Hamd âlemlerin Rabbine, salât ve selam da O’nun pak Rasulüne olsun.
Ne istiyorum biliyor musunuz? Yazacak konu bulamamak istiyorum. Zulüm namına, savaş ve alçaklık namına her şey bitsin, yeryüzünde mazlumların yüzü artık gülsün istiyorum. Tam “Afganistan Amerika’nın zulmünden kurtuldu, darısı diğer mazlum ülkelerin başına…” derken, tam da Gazze’nin kurtuluşunu beklerken, zaten açık hava hapishanesine dönüşmüş Gazze’de, zulüm üstüne zulüm yaşanıyor iki yılı aşkın süredir.
Ateşkes yapılıyor, sadece HAMAS ateş kesiyor. Terör şebekesi israil, zulmüne kaldığı yerden devam ediyor. Gemiler kalkıyor ama bu sadece uçak firmalarının işine yarıyor. Filolara yüklenen yiyecekler, mazlum ve masum çocukların hayali olan oyuncaklar hep israile kalıyor. Gazze kurtulsa zulüm bitecek mi? Hayır.

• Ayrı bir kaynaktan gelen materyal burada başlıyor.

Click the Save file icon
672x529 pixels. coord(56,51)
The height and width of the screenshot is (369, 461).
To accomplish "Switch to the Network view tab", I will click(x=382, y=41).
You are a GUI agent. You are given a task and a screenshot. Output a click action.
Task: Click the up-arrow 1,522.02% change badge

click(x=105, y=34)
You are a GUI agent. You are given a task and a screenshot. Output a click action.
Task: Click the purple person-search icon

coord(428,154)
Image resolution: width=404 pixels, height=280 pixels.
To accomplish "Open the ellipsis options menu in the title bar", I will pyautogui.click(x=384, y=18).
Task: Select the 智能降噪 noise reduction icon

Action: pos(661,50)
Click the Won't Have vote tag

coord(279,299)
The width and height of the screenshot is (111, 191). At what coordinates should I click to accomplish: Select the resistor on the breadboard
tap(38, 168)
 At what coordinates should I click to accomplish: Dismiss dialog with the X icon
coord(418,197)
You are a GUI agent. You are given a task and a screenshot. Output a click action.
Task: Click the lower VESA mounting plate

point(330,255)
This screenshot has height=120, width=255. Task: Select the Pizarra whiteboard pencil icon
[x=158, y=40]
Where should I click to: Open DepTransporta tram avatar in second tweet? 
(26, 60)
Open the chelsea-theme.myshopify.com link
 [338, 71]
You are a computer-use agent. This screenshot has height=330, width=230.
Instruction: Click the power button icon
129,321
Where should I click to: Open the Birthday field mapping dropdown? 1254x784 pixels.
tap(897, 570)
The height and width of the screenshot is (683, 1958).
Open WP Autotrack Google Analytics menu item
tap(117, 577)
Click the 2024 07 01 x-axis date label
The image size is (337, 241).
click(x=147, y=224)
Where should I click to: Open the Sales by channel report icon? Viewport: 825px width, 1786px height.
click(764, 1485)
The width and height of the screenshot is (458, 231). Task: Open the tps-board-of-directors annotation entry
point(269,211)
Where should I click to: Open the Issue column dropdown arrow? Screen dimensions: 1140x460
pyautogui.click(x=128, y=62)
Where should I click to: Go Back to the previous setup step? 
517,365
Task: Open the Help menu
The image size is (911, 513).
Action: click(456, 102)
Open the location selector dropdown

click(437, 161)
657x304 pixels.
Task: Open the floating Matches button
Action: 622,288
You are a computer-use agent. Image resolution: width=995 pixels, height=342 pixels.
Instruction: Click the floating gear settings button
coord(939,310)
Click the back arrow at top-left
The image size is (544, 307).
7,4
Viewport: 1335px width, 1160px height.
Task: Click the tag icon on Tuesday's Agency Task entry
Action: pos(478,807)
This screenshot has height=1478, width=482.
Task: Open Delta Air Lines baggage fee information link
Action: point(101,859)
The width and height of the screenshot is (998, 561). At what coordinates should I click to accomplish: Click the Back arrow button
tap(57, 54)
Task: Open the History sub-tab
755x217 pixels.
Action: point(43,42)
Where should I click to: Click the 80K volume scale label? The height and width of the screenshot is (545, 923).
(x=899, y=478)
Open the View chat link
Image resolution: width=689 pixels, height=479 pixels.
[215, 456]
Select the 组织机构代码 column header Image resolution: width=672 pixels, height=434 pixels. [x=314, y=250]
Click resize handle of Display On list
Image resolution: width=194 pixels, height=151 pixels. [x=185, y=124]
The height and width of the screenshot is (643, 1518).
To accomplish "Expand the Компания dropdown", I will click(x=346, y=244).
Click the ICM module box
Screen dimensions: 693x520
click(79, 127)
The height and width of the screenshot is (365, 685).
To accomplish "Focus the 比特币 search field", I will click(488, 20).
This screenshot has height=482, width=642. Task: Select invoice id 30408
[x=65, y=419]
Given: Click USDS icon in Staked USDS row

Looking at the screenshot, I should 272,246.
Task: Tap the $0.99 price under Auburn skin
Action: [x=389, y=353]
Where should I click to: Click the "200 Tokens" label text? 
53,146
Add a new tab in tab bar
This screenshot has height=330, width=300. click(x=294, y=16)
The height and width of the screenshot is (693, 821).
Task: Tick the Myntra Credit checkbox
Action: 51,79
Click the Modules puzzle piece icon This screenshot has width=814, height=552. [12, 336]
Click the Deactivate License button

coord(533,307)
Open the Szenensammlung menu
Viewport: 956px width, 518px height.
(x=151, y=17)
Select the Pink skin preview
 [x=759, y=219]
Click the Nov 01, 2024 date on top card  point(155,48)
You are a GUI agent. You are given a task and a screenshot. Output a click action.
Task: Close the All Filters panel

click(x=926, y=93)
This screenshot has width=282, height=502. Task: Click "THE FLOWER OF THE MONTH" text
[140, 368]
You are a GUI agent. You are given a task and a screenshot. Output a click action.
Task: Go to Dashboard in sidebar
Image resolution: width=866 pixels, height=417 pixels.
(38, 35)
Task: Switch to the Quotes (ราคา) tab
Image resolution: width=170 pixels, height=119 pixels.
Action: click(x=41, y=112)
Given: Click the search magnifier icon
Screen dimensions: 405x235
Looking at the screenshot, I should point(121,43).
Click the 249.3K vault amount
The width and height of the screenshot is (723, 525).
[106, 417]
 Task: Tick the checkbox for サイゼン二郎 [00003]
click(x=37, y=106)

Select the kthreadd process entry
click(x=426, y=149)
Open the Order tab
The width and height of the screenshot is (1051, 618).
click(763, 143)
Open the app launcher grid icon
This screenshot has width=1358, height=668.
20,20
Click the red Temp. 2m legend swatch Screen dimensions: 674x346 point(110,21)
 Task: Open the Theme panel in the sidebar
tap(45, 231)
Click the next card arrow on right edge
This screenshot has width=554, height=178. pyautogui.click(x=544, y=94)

Gazze’den sonra geç kalınmış da olsa Doğu Türkistan’a el atmamız gerekecek. Sonra, belki de önce Myanmar, Arakan yardım bekliyor. Çeçenistan’ın durumundan haberdar bile değiliz, unutuldu gitti. Gözümüz görmüyor, haberlere düşmüyor diye zulüm yok mu diyeceğiz? Dünyanın dört bir yanında mazlumlar hâlâ can veriyor, zalimlerin kıskacında sıkışmış durumdalar.
Ben artık yazacak zulüm bulamamak istiyorum! Ülke içindeki zulümlerden de yoruldum. KPSS’de puan alıp da atanamayanlar, adalet sistemindeki sorunlar nedeniyle sıkıntıya uğrayanlar, bir tarafta maddi sıkıntı çekenlere rağmen diğer tarafta neredeyse tuvalete bile uçakla gidenler… Cezaevlerinde yirmi kişilik koğuşlarda kırk-elli kişi kalıyor. Hani bir söz var ya; “Hak ettiysek eyvallah!” Tam da böyle… Kim cezayı hak etti kim hak etmedi? Adalet yerini buldu mu bilinmiyor.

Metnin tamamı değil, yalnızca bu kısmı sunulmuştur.